During her doctoral program at Case Western Reserve University in Cleveland, Ohio, Harris performed original research in hopes of improving nursing home care.
“I told my professor I wanted to make sure every single resident of nursing homes and people in the hospital receive the quality of care that they deserve, at the hands of people who are compassionate, kind and loving,” said Harris. “I wanted to fix what is broken in nursing.”
Harris was a pioneer in exploring the concept of compassion fatigue among the nursing home nursing assistant population. Harris’ research also explored the relationship between compassion fatigue and daily spiritual experience of nursing assistants working in nursing homes.

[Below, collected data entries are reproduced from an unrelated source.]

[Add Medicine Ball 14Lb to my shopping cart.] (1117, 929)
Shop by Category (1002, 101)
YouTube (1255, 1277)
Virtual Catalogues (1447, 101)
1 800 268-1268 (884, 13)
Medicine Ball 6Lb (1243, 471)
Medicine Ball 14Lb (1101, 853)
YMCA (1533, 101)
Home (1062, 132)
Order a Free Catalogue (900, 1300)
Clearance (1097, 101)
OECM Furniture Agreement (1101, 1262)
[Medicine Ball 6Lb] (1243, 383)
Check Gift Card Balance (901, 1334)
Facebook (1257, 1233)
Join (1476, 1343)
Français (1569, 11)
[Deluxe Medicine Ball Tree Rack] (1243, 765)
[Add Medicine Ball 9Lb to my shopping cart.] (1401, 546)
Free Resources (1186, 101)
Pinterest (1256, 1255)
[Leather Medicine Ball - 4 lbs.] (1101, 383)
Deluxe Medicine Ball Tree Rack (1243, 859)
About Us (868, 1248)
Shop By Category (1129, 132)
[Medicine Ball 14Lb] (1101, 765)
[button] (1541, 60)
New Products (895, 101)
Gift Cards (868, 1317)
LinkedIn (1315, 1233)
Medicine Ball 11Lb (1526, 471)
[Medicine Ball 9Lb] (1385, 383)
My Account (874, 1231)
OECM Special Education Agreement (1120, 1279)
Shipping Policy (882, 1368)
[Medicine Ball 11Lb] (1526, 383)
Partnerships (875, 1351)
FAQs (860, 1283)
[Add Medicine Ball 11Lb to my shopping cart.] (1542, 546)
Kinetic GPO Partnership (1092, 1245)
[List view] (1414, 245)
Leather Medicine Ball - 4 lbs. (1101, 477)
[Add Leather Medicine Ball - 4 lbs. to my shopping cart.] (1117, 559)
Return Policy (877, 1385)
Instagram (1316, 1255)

The idea for Hannah Visits Nana came to Harris in 2014, as she was making her way to the airport to fly back to Ohio for her doctoral studies.
“I was driving down the road and the words just came to me,” she said. “The concept of helping little children to recognize the value of people who reside in nursing homes, to not be fearful of them, or the way they look, or the sights, sounds or smells and to make the nurse really compassionate and the hero in the book.”
Dedicated to her daughter Hanalee Faith, Hannah Visits Nana In the Nursing Home was published through Christian Faith Publishing Inc. in 2018 and is available for purchase at Barnes & Noble or online.